Random Replication Leads to Definitive Data Loss

Lazy non-determinism
Disciplined determinism
In the world of distributed systems, there is a common pattern of replication which is often used to prevent data loss (in reality, we mean data unavailability since usually data gets backed up to disk and disks almost never completely fail) in storage systems.
The pattern goes like this:
1.) Store a data chunk A on node 1
2.) Replicate chunk A to nodes 2 and 3 so that you can lose 2 of those nodes and still not lose data
3.) Repeat for all your data chunks, randomly choosing the node for each replica among all N nodes in your system
If you do this, you can lose any 2 nodes and be sure not to lose any data.

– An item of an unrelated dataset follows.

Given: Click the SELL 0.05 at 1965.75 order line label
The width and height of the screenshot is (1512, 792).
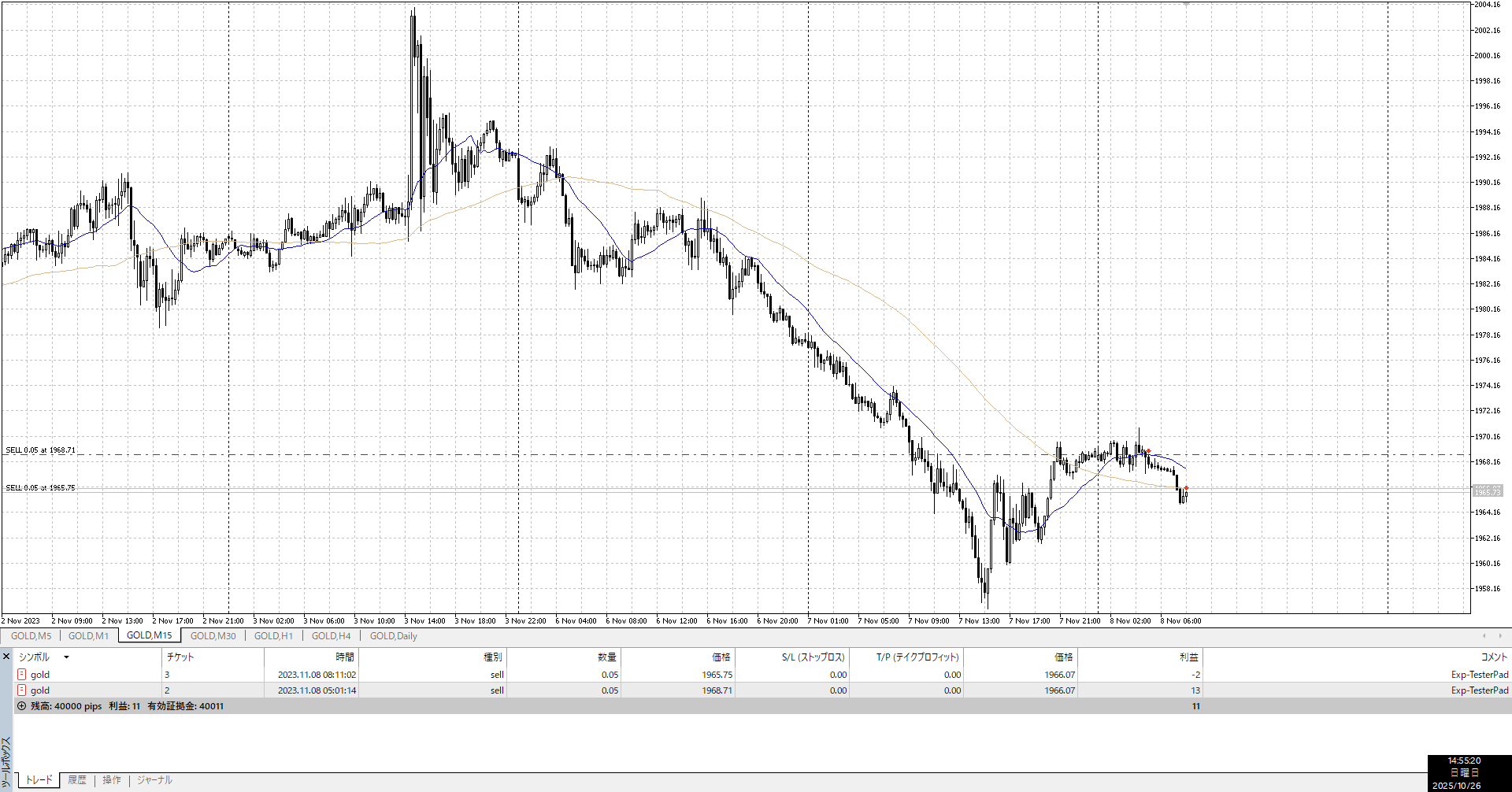Looking at the screenshot, I should click(x=41, y=488).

But as systems grow in size, node failure becomes more and more frequent in absolute terms.
If you have a cluster of 10000 nodes, there is a good chance that at any moment more than 2 nodes are failing.
But you can expect to have a small percentage of failures - says 1% - and that should protect you, since it's very unlikely that the 1% of nodes that fail at the same time contain all 3 replicas for any chunk of data.....right?
WRONG!
Yes, it's true that this is how replication is implemented in many popular storage systems such as HDFS and GFS - but the truth is that for large clusters, the probability of data loss becomes 100% over the course of 1 year.